The lost town of Dunwich lies far beneath the waves of the North Sea, 50 ft below the surface and up to a mile out from the beach along which visitors walk today.

In its watery tomb lie eight churches, five houses of religious orders, two hospitals and three chapels, illustrating what an important centre Dunwich once was, with its bustling port and Royal charter.

It had grown rich thanks to its exports of wool and grain and imports of timber, fish and furs from the north, fine cloth from Holland and wine from France.

Ships were built at Dunwich which then went on to trade with Europe, travelling to the icy waters of Iceland for cod.

In 1229, King Henry III requested 40 ships from Dunwich join him in a war against the French: the Suffolk ships formed an eighth of the entire fleet. But Dunwich was already fighting a far more powerful force.

Shingle shifted by the sea began to incur on the harbour forcing those whose livelihood relied on it to physically remove sand and stones by hand.

Then, in 1286, came the first of many devastating storms which swept away swathes of the town.

Forty-two years later, fierce winds and waves destroyed priories and blocked Dunwich harbour, forcing trade further up the coast – 19 years after that, 400 houses, two churches, shops and windmills were swallowed by the sea: Dunwich’s reign as one of Britain’s principal towns had come to an end.

On his Tour Thro’ The Whole Island of Britain, author Daniel Defoe put forward the theory that Dunwich had suffered “from a certaine peculiar spite and envie of Nature, that suffereth the greedy sea to have what it will.”

Legend has it that sailors and fishermen refuse to go to sea if they hear the chiming of bells from the lost churches of Dunwich which they believe foretell the arrival of another devastating storm while divers who have explored the ruins underwater say they have felt an eerie feeling that they are not alone beneath the waves.

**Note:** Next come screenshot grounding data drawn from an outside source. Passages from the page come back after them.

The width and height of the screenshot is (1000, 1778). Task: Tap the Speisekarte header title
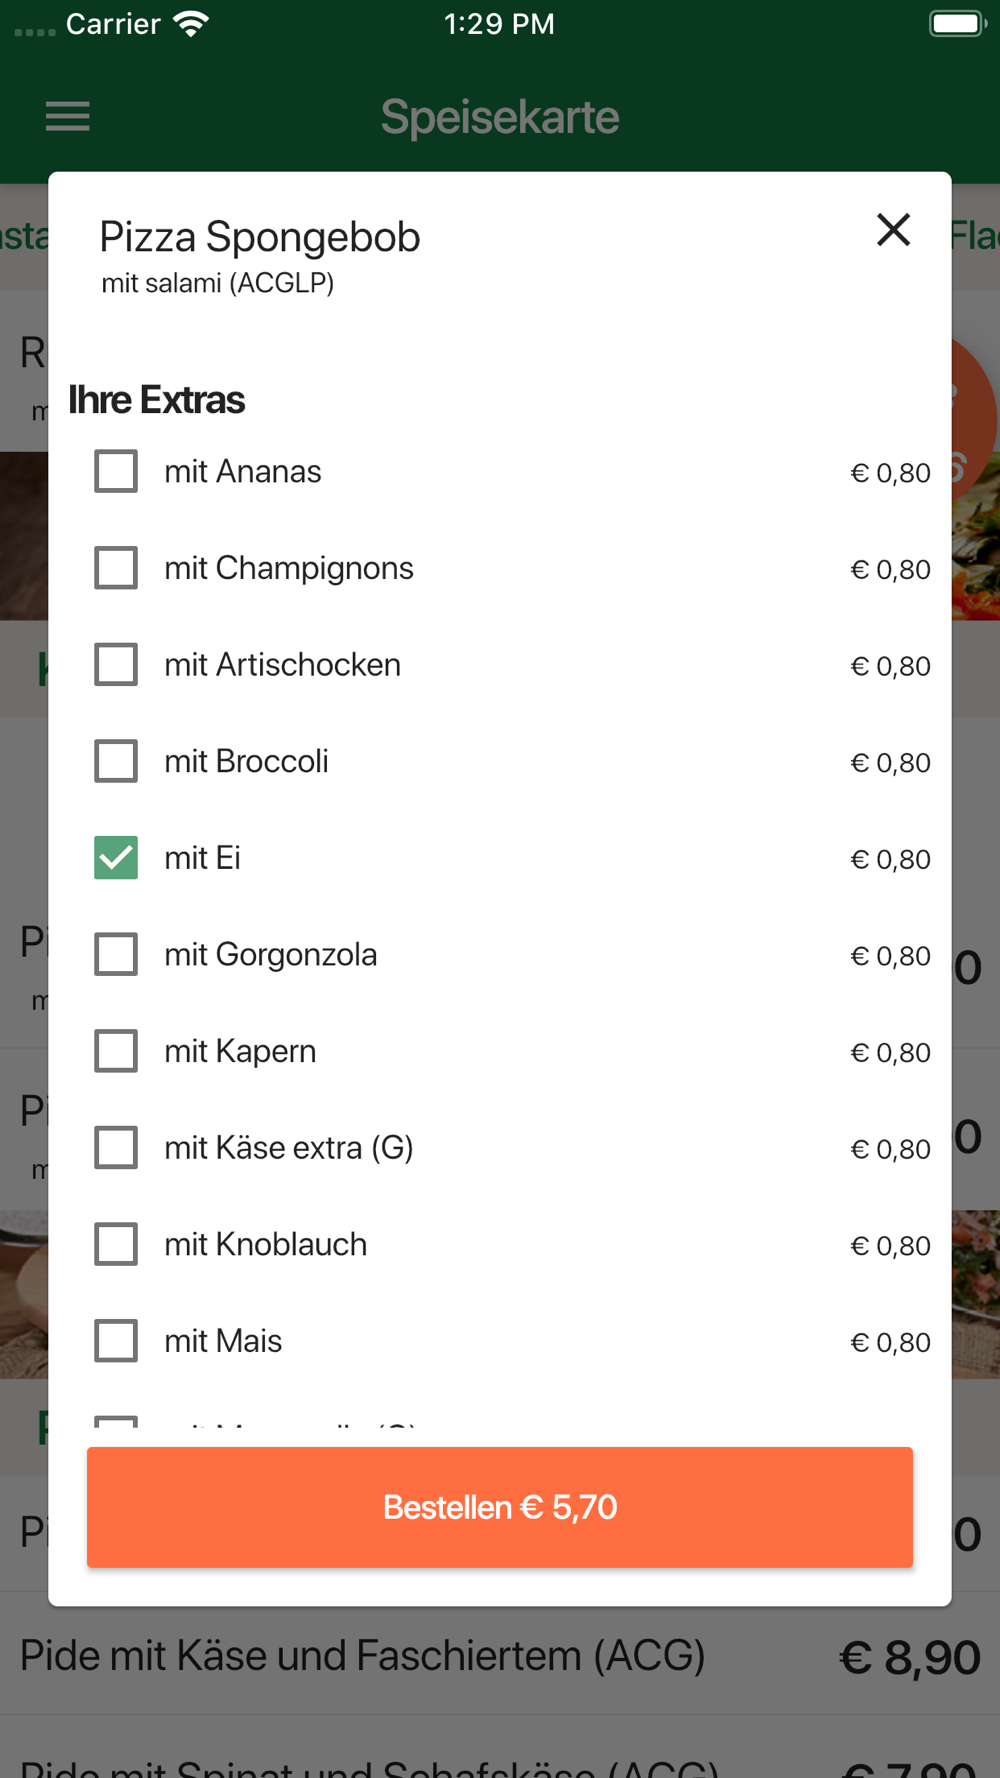[x=500, y=117]
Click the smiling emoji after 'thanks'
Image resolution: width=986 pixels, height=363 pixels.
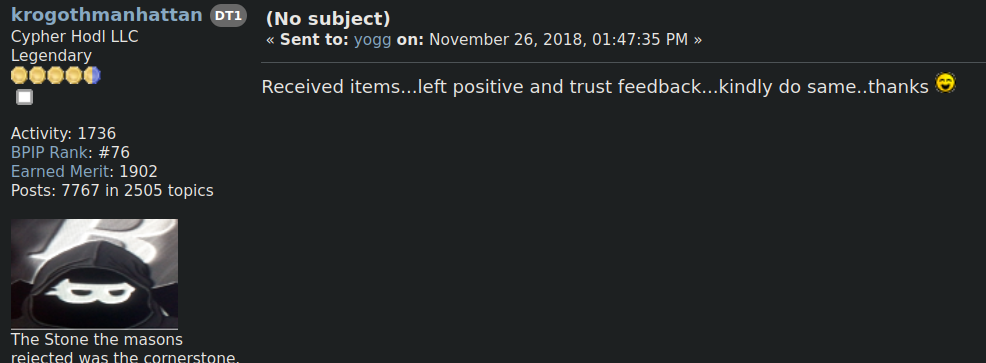click(945, 83)
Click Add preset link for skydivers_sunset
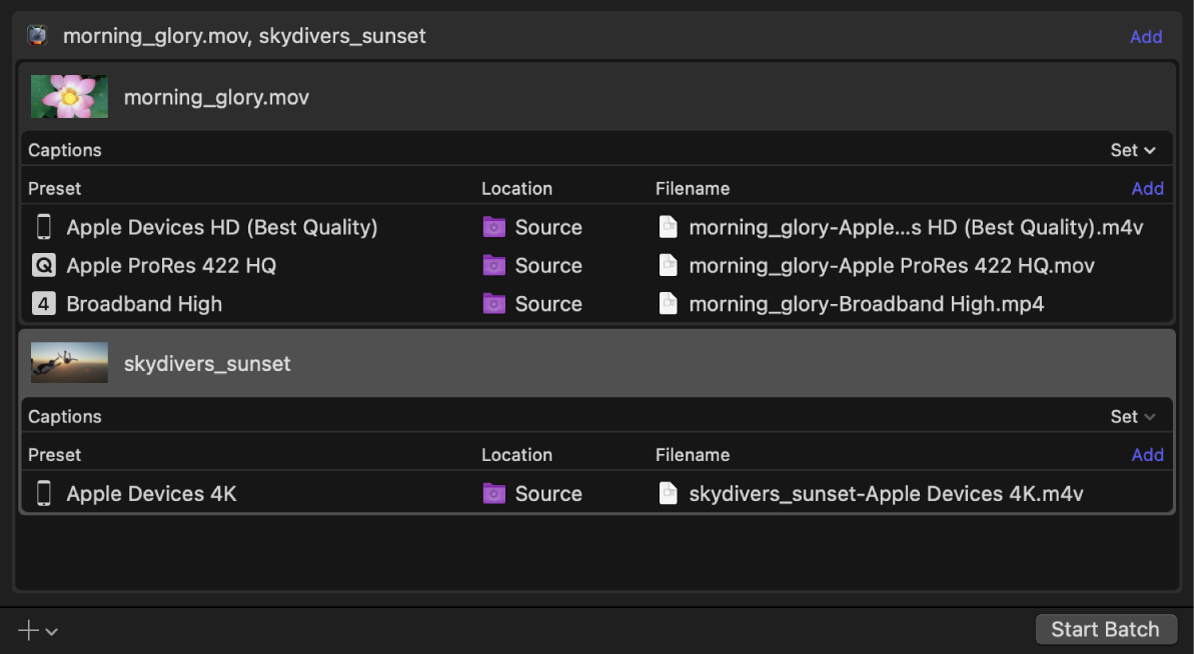Viewport: 1194px width, 654px height. point(1147,455)
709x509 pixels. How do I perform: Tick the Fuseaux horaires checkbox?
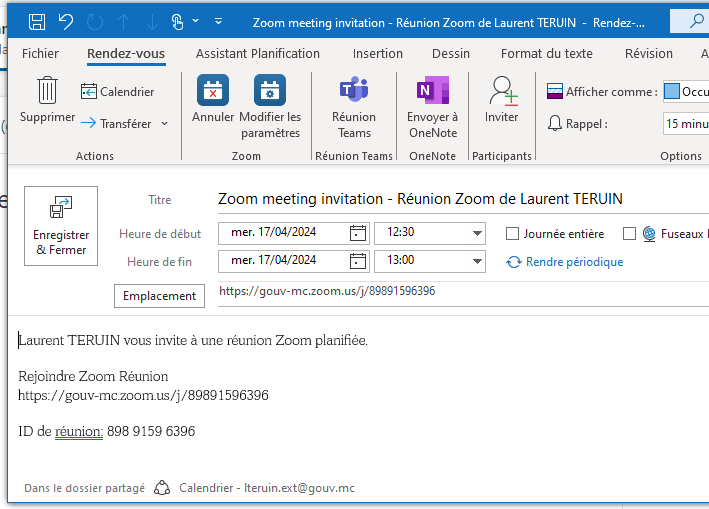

The last church to have fallen prey to erosion was All Saints which was decommissioned in 1758 and gradually fell over the cliffs and on to the beach over the following years.

A contemporary poem by Thomas Gardner spoke of Dunwich’s tragic loss to the sea and the grim consequences of erosion which left sun-bleached bones jutting out of the cliffs where graveyards had been disturbed.

“Thy pomp, thy pow’r, o Dunwich, now’s no more; lost is thy splendor, sunk in endless night; fair trade and commerce have forsook thy shore, and all thy pristine glories vanish’d quite,” it reads.

“The pleasant hills, thy vales, thy rich domains, the sea’s devouring surge hath wash’d away; disclosed thy graves, and gave their last remains to the remorseless waves, a fated prey.”

In 1920, the remaining buttress from the church was saved and moved to St James Church in the village along with a brass memorial dedicated to Jacob Forster, who died 222 years ago on March 12 1796 aged 38 years of age.

Dunwich’s lost majesty is now far beneath the black waves of the North Sea, disturbed only by divers and researchers, a submerged relic of Suffolk’s distant past, remembered only when the underwater bells toll to warn of approaching storms.